Title: Watashi, Nouryoku wa Heikinchi de tte Itta yo ne! / Didn’t I Say to Make My Abilities Average in the Next Life?
Length: 12 x 24 minute episodes
Genre: Comedy, fantasy
Year of release: 2019
The setup of this gimmicky-heavy isekai is that Mile is actually a reincarnated girl from our world. She was so significantly ahead of her peers in intellect that, when she died, she wished to be average in ability and have an average life with average friends; the Gods misinterpreted this information, giving her ‘average abilities’ but did not scale this up in terms of humans, but from ants to elder dragons – so her magical capabilities and combat prowess far outstrip her human peers! However, shortening the extraordinarily long title (and sales pitch) down to ‘Average Isekai’, surprisingly, leaves the show with quite a lot of content, because the show doesn’t bounce off of this too much. In fact, after Mile gets enrolled as a beginner hunter and forms her party, the show gets comfortable in playful day-to-day anime routines in a fantasy land, with a convenient excuse to move between plot points.
As a world, Average Isekai is rather cliche other than detailing the magical system running on ‘nanomachines’, however, our media-savy protagonist makes a good job of picking this apart. Mile’s humorous retorts, which regularly give the surrounding cast question marks, are some of the best parts of the show, as she’s not genre limited at all. At its best, Average Isekai shows Mile’s party reenacting poses from super sentai shows; the cheesy stuff about friendship is typically given a wink-wink nudge reminding us of ‘anime things’. However, at its worst, there’s quite the poor comic awareness, and that’s a much more malignant symptom than off-putting boob jokes centred on a tween-aged cast.
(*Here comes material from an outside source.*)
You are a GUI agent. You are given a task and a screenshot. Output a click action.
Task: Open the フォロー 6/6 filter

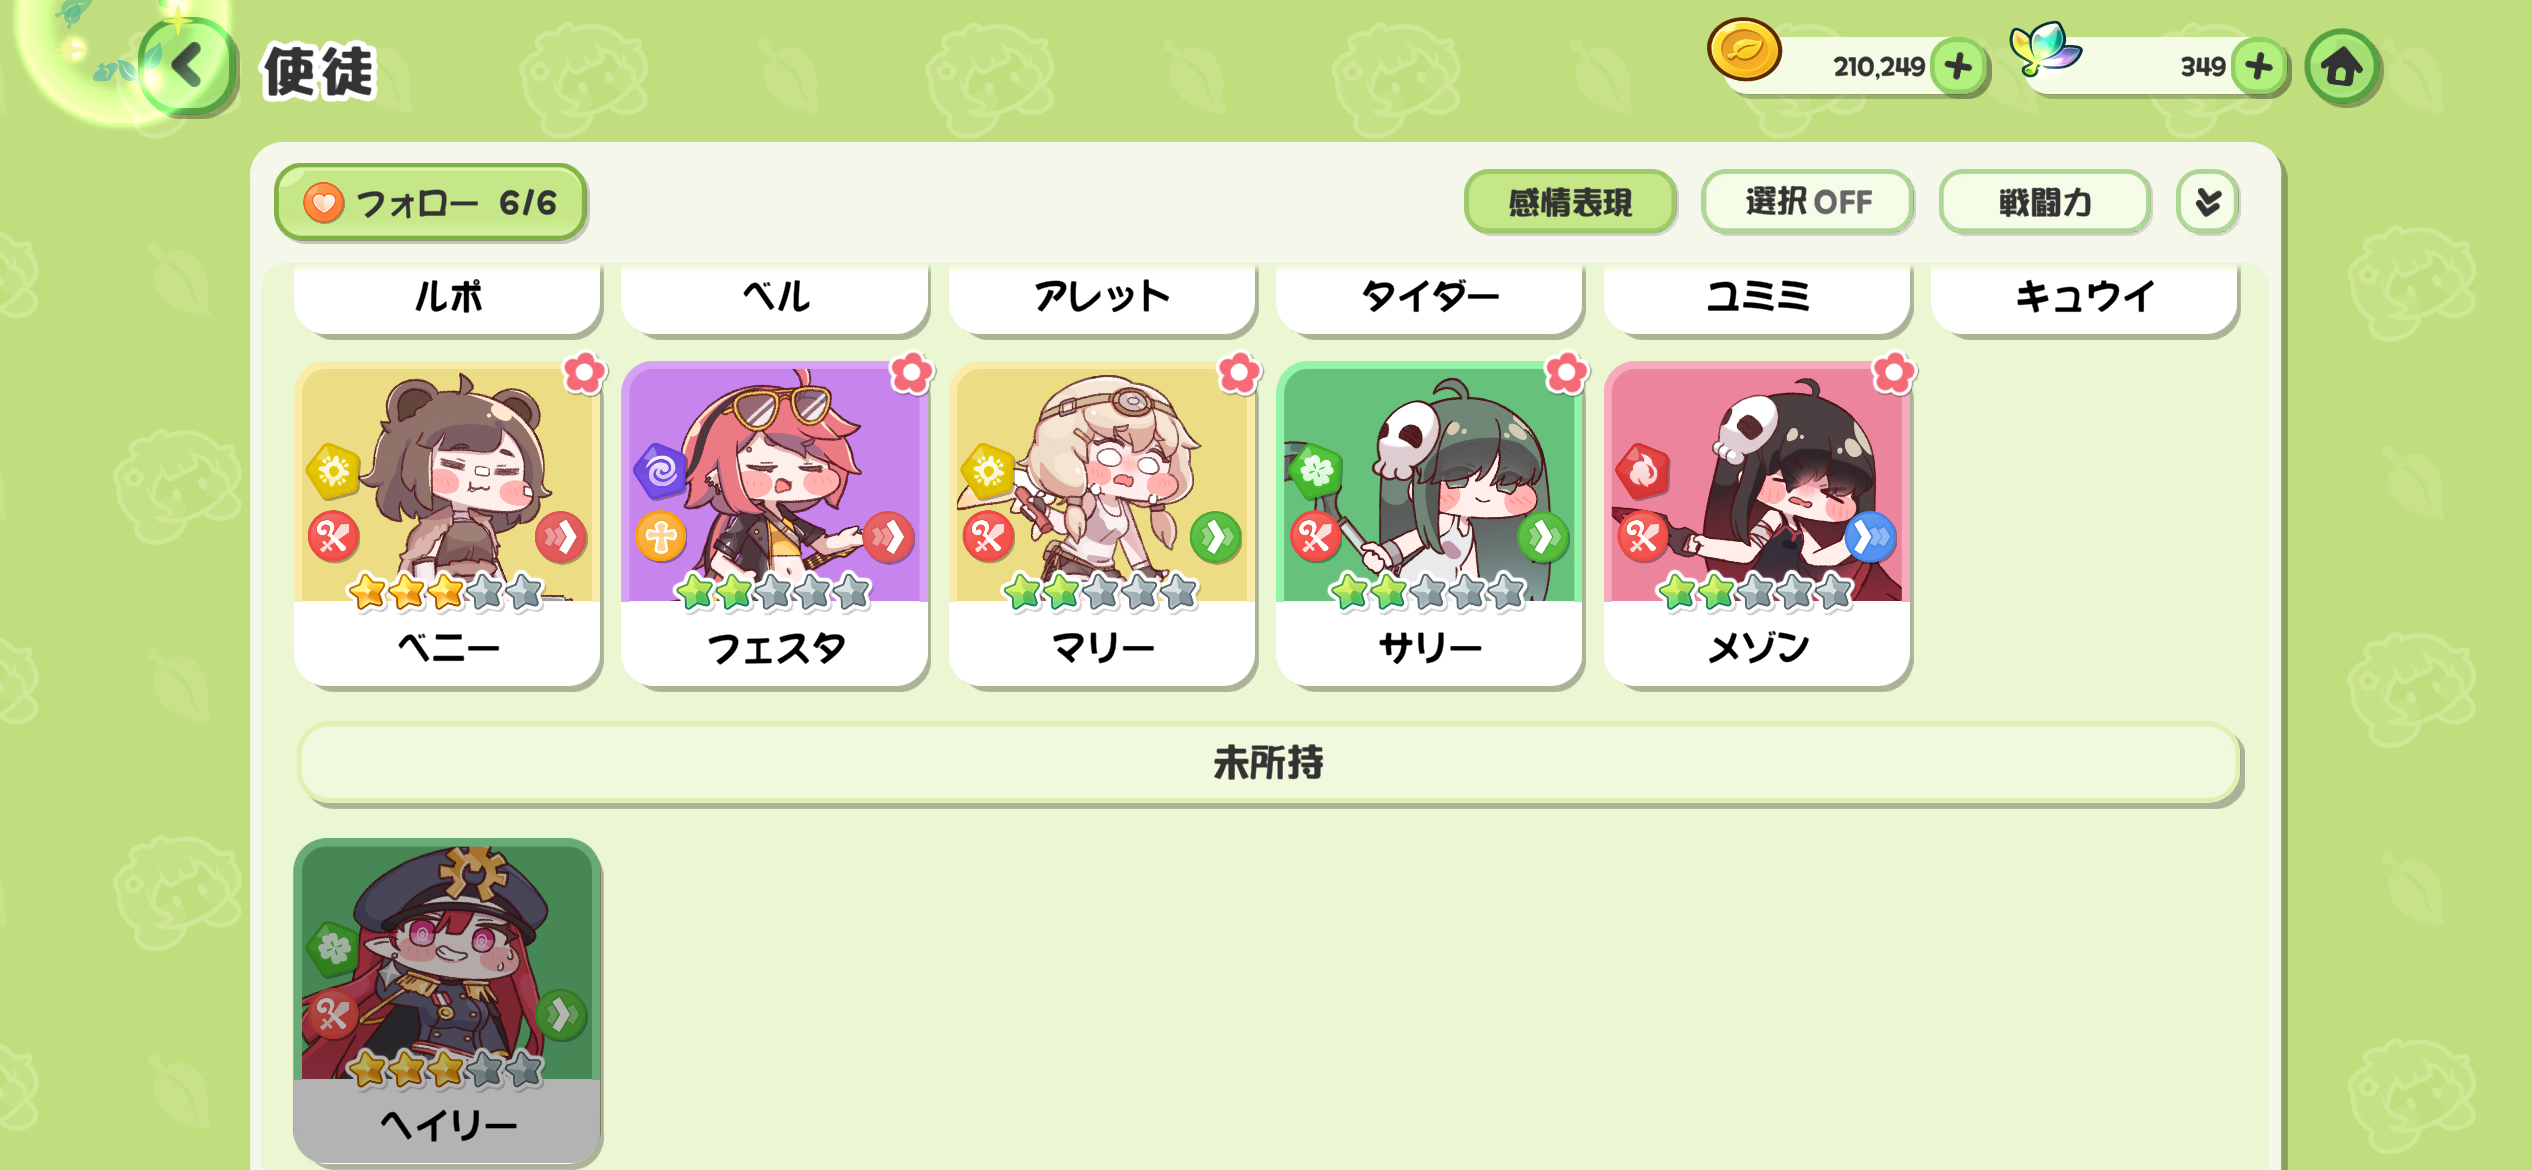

Mile’s party quickly go quest-hunting, utilising their different abilities and backstories for some amusing fluff. However, the show’s inability to keep the tone straight isn’t just lacklustre – it’s utterly dire. Consider when Reina, the fire-using flat-chested tsundere, goes through a backstory arc; the show enters full melodrama territory, while also attempting to make light of the situation with some hackneyed spinning of the scenarios. The levity is lost, and the jokes jar more than amuse, and the situation can become extremely grating. One only has to go back to the first episode to see how bad this aspect is, where Mile feared her friend was being raped while a comically-tuned mental-image demonstrated what she thought rape was. Throughout Average Isekai, the ability to tell a story is undermined regularly, and the entire series becomes a mess because of it.
Much of the bigger moments don’t just fail because of a sense of jar, either. There’s not much interesting to these heavier stories. Reina’s backstory is delivered via a campfire chat; tomboy Mavis and well-endowed Pauline have a shared backstory arc as the latter is to be wedded, against her will, to Mavis’ brother. The situations are passable, but not funny enough in comic decoration to become watchable, nor particularly well-directed to become quick and enjoyable spikes of depth. It’s not even pretty to look at, with stuttered animation meaning fight scenes are more of a chore than a reprieve.
But it’s still worth going back to basics and totting up just how much of the runtime Average Isekai really dedicates to this more serious nonsense, because it’s actually less than half. The low-ticket-admission light-hearted sequences are generally amusing, though not without a few missteps. It’s napkin maths, but I’m beginning to realise that Average Isekai isn’t just underperforming as a cute-girls show. Rather, Average Isekai is below average, failing to consistently amuse and failing to stir the imagination.